Brain research will not "find God" somewhere in electrical activity, but will (Romans 1:20) better understand the marvelous processes reflecting the Creator’s wisdom. Electrical activity in peculiar brain segments does not instruct on content. Neither do computer functions differentiate between family pictures and Internet pornography. Similar brain activity during prayer to any god does not demonstrate the equality of all religions. The brain has apparently been given a structural hierarchy.
Human choice determines content. Conversion is possible from one religion to another. The reality of religious conversion defies all theories of materialistic determinism and points to nonbiological factors.
The assumption that the "God" idea is biochemically determined does not explain atheism and prayerlessness. Doctrine and choice determine orientations, not the electrons moving from synapse to synapse.

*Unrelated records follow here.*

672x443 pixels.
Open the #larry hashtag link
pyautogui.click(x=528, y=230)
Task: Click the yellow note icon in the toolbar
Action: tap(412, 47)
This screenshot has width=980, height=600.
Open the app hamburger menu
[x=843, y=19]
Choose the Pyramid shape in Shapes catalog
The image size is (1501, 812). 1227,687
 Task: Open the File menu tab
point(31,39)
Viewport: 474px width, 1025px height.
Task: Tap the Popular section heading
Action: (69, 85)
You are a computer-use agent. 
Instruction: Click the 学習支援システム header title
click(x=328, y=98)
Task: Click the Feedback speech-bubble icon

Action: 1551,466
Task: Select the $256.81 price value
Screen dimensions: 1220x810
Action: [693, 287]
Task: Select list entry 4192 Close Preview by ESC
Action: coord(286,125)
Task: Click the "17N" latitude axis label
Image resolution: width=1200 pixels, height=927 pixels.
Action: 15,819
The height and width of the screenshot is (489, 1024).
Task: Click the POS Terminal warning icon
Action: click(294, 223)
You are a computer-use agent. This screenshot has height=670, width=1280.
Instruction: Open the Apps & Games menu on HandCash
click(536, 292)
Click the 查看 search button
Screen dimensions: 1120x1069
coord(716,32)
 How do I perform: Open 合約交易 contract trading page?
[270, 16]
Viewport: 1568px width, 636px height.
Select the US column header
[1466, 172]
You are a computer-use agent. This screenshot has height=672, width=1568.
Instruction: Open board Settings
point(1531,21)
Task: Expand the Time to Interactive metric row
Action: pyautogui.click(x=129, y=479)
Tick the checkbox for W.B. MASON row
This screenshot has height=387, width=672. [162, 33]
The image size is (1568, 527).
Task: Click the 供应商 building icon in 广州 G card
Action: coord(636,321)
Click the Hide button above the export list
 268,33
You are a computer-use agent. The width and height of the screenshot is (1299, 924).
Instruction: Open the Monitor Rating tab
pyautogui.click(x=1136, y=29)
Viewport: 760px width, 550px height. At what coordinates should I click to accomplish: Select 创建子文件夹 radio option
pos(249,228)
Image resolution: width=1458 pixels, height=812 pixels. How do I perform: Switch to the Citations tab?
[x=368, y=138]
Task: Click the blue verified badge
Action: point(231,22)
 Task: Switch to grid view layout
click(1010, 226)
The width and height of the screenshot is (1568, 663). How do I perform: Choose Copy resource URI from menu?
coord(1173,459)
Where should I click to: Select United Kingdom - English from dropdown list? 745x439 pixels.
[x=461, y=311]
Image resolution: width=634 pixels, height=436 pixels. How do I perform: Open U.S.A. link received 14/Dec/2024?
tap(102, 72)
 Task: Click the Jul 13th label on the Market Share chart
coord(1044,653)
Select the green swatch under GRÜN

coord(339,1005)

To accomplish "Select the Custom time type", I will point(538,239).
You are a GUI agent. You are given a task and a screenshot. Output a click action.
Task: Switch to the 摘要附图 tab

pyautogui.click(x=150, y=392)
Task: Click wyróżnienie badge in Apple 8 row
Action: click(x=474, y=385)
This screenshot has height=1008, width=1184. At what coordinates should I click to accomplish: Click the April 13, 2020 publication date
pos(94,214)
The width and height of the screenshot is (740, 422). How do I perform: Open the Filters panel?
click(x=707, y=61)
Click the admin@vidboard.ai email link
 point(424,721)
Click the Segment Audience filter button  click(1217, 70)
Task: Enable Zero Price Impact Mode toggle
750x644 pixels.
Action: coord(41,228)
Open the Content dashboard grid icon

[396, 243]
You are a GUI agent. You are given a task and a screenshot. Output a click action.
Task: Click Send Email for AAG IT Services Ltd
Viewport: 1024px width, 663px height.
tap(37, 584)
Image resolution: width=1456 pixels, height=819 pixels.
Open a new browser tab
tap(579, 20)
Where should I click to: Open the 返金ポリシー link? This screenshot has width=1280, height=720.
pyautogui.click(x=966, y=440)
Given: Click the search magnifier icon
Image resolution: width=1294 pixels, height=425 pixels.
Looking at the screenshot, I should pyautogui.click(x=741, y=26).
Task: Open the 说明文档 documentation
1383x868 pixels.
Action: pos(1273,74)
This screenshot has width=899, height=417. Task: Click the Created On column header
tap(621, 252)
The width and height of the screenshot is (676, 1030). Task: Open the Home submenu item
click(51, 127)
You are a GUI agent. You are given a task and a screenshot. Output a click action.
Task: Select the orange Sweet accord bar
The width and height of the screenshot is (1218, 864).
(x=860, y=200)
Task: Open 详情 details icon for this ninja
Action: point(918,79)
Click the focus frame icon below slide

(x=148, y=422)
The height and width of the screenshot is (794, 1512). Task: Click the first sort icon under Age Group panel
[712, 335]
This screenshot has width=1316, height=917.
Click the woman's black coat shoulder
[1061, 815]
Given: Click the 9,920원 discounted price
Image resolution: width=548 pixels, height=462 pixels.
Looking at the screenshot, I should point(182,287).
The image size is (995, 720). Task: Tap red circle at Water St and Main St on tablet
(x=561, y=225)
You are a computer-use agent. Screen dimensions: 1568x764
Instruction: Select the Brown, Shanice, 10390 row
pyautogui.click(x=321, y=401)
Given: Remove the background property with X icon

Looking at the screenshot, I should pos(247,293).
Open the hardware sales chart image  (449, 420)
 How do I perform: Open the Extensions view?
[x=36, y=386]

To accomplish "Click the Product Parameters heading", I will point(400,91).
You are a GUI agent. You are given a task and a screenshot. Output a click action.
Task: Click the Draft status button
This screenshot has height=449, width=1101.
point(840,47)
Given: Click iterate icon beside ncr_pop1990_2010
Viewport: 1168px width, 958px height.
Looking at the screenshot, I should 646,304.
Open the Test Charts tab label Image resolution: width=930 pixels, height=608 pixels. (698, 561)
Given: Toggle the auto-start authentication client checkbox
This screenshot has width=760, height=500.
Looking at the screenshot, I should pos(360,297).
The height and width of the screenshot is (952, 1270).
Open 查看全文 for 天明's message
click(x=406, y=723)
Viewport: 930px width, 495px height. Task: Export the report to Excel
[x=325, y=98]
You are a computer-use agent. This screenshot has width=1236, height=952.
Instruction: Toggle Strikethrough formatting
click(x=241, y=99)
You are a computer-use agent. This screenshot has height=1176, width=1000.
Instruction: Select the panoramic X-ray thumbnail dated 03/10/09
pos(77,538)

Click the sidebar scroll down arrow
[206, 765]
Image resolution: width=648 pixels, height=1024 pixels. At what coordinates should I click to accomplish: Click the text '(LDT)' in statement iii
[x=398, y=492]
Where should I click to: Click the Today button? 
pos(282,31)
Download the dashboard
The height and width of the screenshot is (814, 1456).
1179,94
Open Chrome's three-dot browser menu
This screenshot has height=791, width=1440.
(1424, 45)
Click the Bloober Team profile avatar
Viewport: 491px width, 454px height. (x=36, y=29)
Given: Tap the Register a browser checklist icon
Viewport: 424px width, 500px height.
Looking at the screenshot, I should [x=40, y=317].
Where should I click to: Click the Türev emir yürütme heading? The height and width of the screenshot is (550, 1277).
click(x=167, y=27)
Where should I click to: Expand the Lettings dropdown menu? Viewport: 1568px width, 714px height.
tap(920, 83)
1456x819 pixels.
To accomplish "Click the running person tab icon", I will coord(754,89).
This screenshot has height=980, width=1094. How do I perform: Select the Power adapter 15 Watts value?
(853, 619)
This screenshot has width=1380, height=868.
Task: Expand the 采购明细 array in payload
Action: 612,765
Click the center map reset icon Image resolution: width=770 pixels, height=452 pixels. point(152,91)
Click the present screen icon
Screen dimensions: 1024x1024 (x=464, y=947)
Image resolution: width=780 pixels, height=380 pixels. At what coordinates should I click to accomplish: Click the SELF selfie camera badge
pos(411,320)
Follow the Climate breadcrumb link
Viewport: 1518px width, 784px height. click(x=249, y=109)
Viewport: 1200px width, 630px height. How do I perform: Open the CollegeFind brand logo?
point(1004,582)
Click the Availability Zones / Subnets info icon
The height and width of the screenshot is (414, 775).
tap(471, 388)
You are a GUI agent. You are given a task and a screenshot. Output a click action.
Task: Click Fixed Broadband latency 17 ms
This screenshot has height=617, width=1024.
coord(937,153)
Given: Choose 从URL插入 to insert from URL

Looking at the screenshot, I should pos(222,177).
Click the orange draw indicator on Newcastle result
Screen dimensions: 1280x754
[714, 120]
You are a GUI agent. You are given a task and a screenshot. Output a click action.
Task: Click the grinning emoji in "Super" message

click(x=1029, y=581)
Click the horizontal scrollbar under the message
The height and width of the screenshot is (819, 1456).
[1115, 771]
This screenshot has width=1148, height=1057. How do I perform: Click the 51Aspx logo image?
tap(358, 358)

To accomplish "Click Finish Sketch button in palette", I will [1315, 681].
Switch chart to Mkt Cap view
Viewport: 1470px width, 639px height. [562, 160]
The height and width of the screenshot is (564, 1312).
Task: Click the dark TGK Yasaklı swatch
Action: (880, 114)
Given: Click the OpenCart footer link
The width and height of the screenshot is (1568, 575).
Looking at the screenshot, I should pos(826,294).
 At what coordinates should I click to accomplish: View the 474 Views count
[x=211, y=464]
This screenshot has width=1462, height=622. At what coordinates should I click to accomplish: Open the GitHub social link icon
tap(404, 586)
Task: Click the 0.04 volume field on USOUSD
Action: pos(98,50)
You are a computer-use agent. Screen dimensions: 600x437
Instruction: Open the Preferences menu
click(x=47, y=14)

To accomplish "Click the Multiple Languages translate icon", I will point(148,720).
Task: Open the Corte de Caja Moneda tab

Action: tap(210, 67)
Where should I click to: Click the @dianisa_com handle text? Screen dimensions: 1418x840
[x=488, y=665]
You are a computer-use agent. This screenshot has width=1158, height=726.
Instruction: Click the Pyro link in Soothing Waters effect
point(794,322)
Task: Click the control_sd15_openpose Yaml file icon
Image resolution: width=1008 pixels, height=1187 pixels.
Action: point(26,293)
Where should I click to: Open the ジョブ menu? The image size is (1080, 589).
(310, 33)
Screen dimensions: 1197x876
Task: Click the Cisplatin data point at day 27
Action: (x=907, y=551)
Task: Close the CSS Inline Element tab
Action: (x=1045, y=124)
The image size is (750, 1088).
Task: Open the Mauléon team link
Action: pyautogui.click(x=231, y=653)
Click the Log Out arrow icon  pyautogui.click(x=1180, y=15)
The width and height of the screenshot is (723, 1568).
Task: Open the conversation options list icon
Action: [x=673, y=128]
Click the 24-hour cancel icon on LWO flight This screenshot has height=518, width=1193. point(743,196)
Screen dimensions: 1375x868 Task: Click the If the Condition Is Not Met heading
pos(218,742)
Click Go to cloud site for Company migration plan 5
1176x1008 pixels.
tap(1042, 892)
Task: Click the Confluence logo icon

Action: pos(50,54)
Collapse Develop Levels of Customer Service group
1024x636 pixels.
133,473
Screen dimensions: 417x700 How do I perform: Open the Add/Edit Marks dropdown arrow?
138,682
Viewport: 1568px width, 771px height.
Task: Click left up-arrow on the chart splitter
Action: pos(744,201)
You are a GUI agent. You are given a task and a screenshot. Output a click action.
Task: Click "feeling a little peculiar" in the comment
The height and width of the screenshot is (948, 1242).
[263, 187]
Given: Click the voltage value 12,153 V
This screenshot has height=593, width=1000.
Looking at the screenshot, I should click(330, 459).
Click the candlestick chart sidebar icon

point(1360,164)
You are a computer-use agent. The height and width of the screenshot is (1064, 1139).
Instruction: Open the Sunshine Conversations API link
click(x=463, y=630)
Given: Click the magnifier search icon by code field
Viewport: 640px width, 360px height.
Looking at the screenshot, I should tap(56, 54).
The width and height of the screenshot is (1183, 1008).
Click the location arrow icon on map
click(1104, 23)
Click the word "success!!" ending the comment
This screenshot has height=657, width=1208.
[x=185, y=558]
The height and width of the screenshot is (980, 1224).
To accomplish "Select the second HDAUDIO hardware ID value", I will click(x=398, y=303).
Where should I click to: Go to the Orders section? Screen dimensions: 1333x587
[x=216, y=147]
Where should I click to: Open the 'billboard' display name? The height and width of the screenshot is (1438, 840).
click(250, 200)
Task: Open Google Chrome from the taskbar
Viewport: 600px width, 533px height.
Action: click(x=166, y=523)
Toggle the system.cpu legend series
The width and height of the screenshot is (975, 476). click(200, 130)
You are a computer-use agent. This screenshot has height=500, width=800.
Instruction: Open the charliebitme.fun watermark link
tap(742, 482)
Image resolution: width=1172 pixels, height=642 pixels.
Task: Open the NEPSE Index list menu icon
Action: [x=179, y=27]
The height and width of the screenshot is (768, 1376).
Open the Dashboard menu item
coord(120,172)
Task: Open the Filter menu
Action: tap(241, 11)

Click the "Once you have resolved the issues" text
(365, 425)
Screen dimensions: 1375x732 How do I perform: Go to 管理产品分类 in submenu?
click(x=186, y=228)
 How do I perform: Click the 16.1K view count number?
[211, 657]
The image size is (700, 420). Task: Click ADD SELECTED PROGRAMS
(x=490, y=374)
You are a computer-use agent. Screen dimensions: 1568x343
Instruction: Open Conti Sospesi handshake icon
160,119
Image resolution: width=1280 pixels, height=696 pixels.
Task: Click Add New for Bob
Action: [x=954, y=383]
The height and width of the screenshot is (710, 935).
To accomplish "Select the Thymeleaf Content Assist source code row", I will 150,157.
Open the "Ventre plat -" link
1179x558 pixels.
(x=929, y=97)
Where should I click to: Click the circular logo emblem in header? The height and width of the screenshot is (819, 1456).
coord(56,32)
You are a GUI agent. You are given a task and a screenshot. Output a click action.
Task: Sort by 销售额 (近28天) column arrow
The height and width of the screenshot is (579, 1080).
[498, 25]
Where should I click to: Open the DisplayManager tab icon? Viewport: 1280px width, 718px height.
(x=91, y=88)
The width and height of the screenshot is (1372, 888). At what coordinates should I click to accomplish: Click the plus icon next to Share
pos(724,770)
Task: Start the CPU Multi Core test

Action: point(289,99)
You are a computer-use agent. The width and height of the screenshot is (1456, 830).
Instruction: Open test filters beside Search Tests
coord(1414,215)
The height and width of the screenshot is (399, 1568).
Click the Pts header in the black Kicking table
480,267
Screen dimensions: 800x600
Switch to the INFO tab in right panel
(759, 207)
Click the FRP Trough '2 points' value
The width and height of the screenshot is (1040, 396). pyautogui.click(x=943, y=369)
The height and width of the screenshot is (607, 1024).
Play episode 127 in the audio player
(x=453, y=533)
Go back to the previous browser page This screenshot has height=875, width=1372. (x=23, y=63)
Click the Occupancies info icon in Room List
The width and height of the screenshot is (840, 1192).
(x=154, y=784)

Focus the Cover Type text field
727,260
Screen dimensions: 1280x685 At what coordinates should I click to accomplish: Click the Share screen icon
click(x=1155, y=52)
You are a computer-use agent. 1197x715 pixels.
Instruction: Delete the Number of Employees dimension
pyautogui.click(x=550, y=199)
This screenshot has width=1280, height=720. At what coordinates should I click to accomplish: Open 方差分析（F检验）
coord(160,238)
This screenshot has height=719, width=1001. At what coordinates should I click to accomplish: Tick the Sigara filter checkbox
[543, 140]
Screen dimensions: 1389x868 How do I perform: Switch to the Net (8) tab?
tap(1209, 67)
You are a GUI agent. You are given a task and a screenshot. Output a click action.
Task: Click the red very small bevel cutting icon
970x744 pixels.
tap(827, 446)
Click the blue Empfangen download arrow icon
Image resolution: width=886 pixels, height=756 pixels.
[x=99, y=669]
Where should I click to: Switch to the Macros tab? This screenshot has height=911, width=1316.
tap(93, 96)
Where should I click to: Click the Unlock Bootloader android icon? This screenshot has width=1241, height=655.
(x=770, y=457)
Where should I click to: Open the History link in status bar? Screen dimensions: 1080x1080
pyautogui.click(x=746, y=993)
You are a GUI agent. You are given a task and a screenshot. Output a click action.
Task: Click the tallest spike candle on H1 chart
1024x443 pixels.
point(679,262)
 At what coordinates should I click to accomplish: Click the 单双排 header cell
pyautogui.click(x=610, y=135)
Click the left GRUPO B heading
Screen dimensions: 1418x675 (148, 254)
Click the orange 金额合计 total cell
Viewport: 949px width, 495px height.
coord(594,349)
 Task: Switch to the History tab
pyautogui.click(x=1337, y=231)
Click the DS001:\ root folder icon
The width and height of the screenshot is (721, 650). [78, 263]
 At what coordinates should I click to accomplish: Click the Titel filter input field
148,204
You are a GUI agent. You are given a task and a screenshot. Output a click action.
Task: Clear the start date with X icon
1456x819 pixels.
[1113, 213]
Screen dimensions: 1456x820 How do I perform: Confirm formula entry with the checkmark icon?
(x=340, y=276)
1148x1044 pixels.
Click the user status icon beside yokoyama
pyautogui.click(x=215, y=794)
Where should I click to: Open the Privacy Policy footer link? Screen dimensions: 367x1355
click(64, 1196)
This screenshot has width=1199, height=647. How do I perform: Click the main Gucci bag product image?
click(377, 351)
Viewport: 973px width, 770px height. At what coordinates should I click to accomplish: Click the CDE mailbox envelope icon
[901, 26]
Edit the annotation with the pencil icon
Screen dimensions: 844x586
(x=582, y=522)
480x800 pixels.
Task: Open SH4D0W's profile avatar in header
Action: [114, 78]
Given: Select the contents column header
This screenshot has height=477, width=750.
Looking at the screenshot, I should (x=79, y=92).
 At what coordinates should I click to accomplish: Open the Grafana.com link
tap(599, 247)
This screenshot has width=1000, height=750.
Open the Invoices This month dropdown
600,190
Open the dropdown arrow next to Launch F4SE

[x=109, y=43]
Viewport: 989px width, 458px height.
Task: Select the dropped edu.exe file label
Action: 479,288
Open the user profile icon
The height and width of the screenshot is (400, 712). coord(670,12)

Christians contend that the brain is a tool of the nonmaterial soul. Automobile computers perform the same functions whether one drives to church or to market. To declare diverse activities equal based on common functional operations confuses the issues.
OK, Franklin Graham was a bit blunt. But the truth or falsehood of his statement does not depend on brain functions. Perhaps not all religion is spiritually equal after all, even if we have established and cherished political toleration of all religion as a democratic ideal.